Data items
---+---

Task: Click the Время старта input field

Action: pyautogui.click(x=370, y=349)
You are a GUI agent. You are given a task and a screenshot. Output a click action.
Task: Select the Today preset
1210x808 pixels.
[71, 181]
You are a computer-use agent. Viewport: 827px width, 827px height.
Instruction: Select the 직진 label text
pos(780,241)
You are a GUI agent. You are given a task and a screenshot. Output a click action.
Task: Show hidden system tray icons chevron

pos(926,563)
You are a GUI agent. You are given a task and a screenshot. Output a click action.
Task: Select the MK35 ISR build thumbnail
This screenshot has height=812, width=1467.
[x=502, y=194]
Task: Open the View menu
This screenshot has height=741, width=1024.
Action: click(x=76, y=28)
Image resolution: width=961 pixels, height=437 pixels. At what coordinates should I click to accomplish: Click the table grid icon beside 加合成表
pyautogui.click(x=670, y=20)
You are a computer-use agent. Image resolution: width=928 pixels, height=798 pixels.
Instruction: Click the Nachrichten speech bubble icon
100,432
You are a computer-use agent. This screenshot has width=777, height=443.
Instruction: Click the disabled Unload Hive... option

---+---

(REQUIRED ACTION): Examine the records above and give the number of lines in which the string "computer" appears, with no other words.

(ANSWER TO THIS PROBLEM): 3